Posted by hsbt on 23 Apr 2024
Ruby 3.0.7 has been released.
This release includes security fixes. Please check the topics below for details.
- CVE-2024-27282: Arbitrary memory address read vulnerability with Regex search
- CVE-2024-27281: RCE vulnerability with .rdoc_options in RDoc
- CVE-2024-27280: Buffer overread vulnerability in StringIO
See the GitHub releases for further details.

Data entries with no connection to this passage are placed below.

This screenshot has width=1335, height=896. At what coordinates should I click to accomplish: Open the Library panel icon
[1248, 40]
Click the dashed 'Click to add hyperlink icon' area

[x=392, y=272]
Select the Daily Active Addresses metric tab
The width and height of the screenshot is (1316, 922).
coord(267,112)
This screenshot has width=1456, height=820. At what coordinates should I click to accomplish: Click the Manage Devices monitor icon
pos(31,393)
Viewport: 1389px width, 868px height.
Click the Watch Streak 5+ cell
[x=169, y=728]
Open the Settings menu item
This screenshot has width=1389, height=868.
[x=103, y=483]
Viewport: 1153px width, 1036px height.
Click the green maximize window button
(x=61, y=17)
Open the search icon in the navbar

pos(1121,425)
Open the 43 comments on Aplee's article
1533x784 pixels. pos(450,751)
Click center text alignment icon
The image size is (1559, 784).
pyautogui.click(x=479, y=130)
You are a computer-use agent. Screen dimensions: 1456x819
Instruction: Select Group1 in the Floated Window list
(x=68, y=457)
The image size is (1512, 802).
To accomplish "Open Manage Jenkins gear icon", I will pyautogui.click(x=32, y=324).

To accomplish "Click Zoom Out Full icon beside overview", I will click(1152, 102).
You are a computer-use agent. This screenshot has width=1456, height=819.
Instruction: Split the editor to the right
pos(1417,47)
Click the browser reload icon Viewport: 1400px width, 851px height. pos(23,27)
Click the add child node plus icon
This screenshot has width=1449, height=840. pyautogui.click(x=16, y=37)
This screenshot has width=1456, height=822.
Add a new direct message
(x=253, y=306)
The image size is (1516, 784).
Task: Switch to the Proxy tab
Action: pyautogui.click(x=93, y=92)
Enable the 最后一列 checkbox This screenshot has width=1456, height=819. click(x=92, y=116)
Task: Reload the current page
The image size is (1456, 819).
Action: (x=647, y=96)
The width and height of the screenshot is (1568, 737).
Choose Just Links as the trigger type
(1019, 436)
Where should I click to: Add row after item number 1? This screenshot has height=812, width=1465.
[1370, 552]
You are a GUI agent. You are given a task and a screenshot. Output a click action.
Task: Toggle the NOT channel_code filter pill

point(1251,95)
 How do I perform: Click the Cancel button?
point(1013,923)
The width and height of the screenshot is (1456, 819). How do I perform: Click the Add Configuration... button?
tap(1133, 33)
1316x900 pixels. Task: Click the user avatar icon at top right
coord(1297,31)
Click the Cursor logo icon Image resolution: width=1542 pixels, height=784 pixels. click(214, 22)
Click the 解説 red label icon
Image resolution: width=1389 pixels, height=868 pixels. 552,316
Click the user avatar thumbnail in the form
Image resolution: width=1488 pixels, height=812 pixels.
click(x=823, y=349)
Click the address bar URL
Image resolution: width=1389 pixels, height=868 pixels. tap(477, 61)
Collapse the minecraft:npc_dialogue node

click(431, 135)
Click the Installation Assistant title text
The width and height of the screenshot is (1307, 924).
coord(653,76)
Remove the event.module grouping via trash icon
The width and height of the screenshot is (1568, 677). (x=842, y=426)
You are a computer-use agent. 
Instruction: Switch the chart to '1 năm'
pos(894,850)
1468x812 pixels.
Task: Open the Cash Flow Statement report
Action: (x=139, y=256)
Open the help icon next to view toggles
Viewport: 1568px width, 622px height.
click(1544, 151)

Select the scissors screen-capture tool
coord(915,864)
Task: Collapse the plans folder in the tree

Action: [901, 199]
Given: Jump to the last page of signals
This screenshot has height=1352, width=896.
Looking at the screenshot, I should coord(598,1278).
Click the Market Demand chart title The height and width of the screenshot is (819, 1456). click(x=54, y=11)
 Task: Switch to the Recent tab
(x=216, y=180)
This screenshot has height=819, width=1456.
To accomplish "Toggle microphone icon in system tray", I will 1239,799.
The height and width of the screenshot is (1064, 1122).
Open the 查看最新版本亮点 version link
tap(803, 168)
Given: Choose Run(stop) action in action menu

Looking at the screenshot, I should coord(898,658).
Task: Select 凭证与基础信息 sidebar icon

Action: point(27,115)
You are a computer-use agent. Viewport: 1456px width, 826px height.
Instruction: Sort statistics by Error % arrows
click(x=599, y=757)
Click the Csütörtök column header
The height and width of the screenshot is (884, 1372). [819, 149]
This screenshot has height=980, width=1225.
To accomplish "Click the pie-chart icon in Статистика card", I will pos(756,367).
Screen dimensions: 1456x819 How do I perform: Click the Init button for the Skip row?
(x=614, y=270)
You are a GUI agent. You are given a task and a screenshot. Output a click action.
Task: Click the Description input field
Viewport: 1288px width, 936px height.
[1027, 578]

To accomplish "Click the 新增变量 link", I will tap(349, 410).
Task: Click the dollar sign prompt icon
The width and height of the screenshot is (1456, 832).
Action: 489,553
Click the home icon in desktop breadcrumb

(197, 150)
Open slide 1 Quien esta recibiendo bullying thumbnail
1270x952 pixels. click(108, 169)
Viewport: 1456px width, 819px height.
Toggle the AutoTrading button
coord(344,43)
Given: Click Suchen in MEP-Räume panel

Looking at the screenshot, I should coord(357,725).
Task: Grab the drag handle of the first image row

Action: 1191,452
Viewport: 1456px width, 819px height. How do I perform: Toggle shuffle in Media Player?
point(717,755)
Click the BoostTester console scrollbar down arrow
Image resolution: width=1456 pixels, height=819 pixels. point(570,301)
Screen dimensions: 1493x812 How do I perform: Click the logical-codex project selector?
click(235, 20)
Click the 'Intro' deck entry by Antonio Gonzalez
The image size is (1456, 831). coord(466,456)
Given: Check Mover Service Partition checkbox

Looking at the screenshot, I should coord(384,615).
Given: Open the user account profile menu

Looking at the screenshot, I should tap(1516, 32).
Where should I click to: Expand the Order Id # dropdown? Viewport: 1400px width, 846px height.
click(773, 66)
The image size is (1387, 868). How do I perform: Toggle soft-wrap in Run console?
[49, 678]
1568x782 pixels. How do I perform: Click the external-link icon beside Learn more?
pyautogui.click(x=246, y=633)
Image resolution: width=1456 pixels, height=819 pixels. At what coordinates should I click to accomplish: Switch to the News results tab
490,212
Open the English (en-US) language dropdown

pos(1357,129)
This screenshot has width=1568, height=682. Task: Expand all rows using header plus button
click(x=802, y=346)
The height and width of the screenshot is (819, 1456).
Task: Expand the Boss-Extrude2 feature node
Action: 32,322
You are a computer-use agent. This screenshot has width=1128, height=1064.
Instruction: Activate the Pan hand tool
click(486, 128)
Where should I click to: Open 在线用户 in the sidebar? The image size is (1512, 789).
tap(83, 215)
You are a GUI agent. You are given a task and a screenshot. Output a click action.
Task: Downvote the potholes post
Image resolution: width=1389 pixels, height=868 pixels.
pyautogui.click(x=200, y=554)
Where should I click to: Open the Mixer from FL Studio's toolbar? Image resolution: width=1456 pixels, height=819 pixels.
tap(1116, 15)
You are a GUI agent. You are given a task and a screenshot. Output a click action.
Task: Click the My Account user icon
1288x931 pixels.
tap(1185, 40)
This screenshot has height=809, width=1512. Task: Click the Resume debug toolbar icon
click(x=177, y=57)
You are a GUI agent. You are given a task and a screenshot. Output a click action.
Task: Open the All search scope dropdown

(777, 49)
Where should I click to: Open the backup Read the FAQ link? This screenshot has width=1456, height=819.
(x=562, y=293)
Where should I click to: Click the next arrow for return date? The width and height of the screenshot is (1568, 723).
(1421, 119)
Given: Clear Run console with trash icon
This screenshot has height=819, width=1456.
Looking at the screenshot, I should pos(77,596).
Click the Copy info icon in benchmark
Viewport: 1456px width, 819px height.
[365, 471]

After this release, Ruby 3.0 reaches EOL. In other words, this is expected to be the last release of Ruby 3.0 series. We will not release Ruby 3.0.8 even if a security vulnerability is found (but could release if a severe regression is found). We recommend all Ruby 3.0 users to start migration to Ruby 3.3, 3.2, or 3.1 immediately.
Download
-
https://cache.ruby-lang.org/pub/ruby/3.0/ruby-3.0.7.tar.gz
SIZE: 21268288 SHA1: ec95aee1364fc4d0ca0e8f83c525127016e05c86 SHA256: 2a3411977f2850431136b0fab8ad53af09fb74df2ee2f4fb7f11b378fe034388 SHA512: 66e5116ddd027ab1b27d466104a5b440889318b4f2f74b5fdf3099812bf5f7ef77be62fe1df37e0dc7cd5b2f5efe7fee5b9096910ce815ca4126577cb2abfaa7
-
https://cache.ruby-lang.org/pub/ruby/3.0/ruby-3.0.7.tar.xz
SIZE: 15848768 SHA1: efc97e609868a19f89653068c4915c162117b721 SHA256: 1748338373c4fad80129921080d904aca326e41bd9589b498aa5ee09fd575bab SHA512: 4760dc7d1345279b53cff30f3dd015b67f6a505e5028357f046dbf23b15a52d09f7d91fcfe5cb75d6c3222e7283aad12b97b36f5de0ff959f824bd42073f9c48
-
https://cache.ruby-lang.org/pub/ruby/3.0/ruby-3.0.7.zip
SIZE: 25652209 SHA1: b258a1bfcd49fb801b83a0aec90a8bb3989e9e42 SHA256: 163d752070a2ba1a015f004ae75e38ac9aa44bc4ebfafb55d5ff184cc72db5be SHA512: ed5e6d827ba981808bc4d914e400963b4443d522d52dd5d3f645db0cf38b50ab6c9baafac1b5e348e677500a16ceef1a5ac15c6a67003c2b2037cb86c1bd3654
Release Comment
Many committers, developers, and users who provided bug reports helped us make this release. Thanks for their contributions.